Morante y El Juli, lleno en la plaza, sin orejas.


por Alberto Lopera

Se colgó el cartel de “No hay localidades” en Málaga para presenciar el mano a mano de dos grandes como Morante y El Juli. Gran expectación, a pesar del mal tiempo. Con 20 minutos de retraso comenzó el festejo debido a que se tuvo que acondicionar el ruedo tras las fuertes lluvias caídas.

Tarde para aficionados, con detalles muy toreros por parte de ambos protagonistas, que estuvieron muy por encima de sus oponentes. Falló el toro, pero no los toreros.

El primero de Zalduendo fue devuelto a los corrales por inválido y en su lugar salió un sobrero de Victoriano del Río, noble y muy flojo, que se quedaba parado al tercer muletazo. Variedad capotera de los protagonistas, quitó El Juli por chicuelinas y cordobinas, respondiendo Morante por delantales. El de la Puebla realizó una faena larga aunque intermitente, con pases sueltos sobre la diestra que tuvieron torería. Mató de un pinchazo y una media.

Fue el tercero un toro con poco empuje y de medio recorrido con el que Morante de la Puebla lo intentó pero sin poder lograr nada. El sevillano lo despachó de una media atravesada y un descabello. Lo mejor fue un quite por tapatías de El Juli.

Al de Jandilla lidiado en quinto lugar, Morante le recetó cuatro lances a la verónica de gran categoría. La labor de José Antonio con la muleta tuvo calidad sobre todo en el toreo al natural. Mucha voluntad aunque algo intermitente la faena por culpa de un toro flojo. Mató de un pinchazo y descabello.

El primero de El Juli fue un toro de Garcigrande, rajado y que fue mejorado por el torero en una faena de dominio total, basada en la ligazón y en la que el madrileño no dejó pensar al animal en ningún momento. Con el toro ya rajado al final de la faena, El Juli lo fijó con valor en terrenos de cercanías. La espada, que quedó baja y atravesada, le quitó el premio.

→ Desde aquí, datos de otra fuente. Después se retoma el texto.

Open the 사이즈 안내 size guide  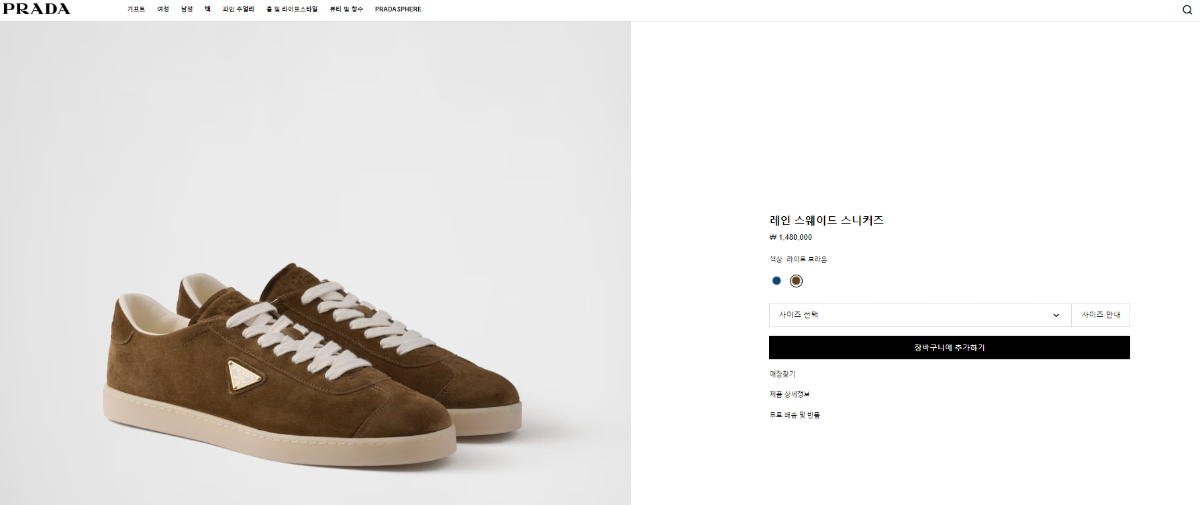(1100, 315)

Manso y con mal estilo fue el cuarto, un toro de Victoriano del Río que hasta resultó imposible para un voluntarioso Juli, que muy poco pudo hacer. Mató de dos pinchazos y una estocada.

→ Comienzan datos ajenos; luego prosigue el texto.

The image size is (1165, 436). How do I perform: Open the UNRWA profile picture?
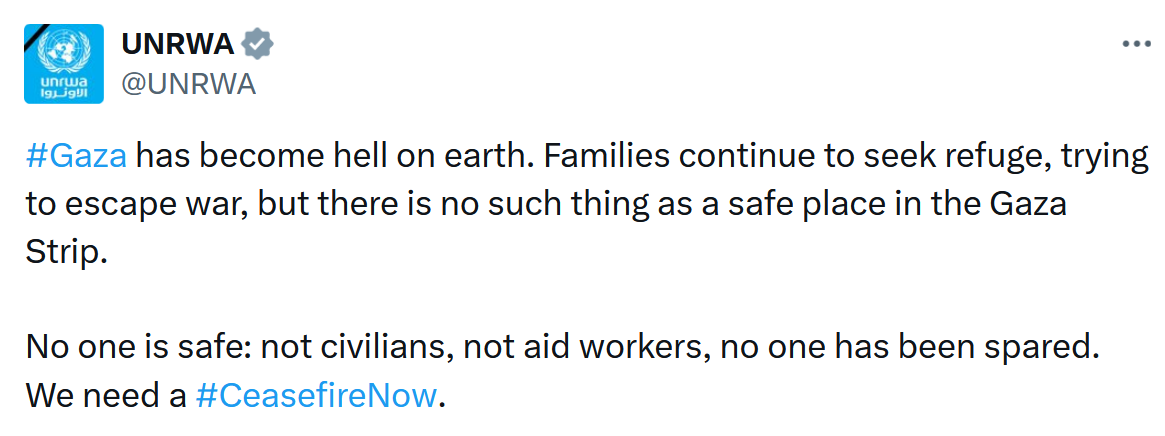64,64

El sexto, de Garcigrande, también resultó deslucido. Manso y falto de raza. El Juli lo recibió con una larga cambiada en la puerta de chiqueros. El madrileño se impuso en una labor dominadora en la que exprimió a su oponente a base de mucho esfuerzo, con momentos de ligazón. Mal con la espada Julián.

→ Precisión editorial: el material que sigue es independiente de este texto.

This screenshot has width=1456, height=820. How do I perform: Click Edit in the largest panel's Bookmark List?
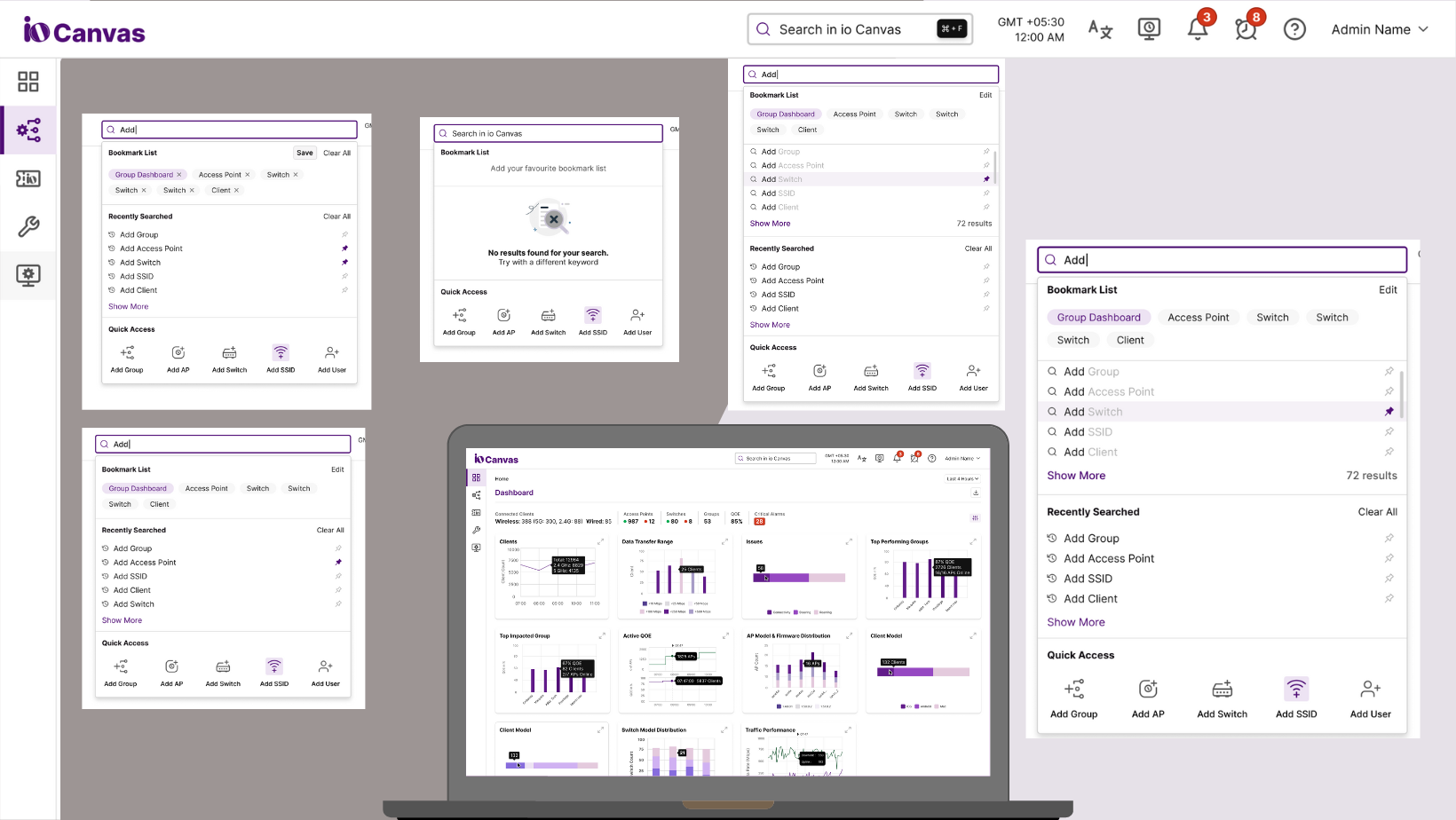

Domingo 20 de abril de 2014. Toros de Zalduendo (1º devuelto), Garcigrande, rajado; Juan Pedro Domecq, sin empuje; Victoriano del Río, manso; Jandilla, manejable y Domingo Hernández, deslucido; y un sobrero de Victoriano del Río (1º bis) noble y flojo. Morante de la Puebla: Ovación con saludos tras aviso, silencio y ovación con saludos; El Juli: Ovación con saludos, silencio y ovación con saludos tras aviso. Entrada: Lleno de “No hay billetes”.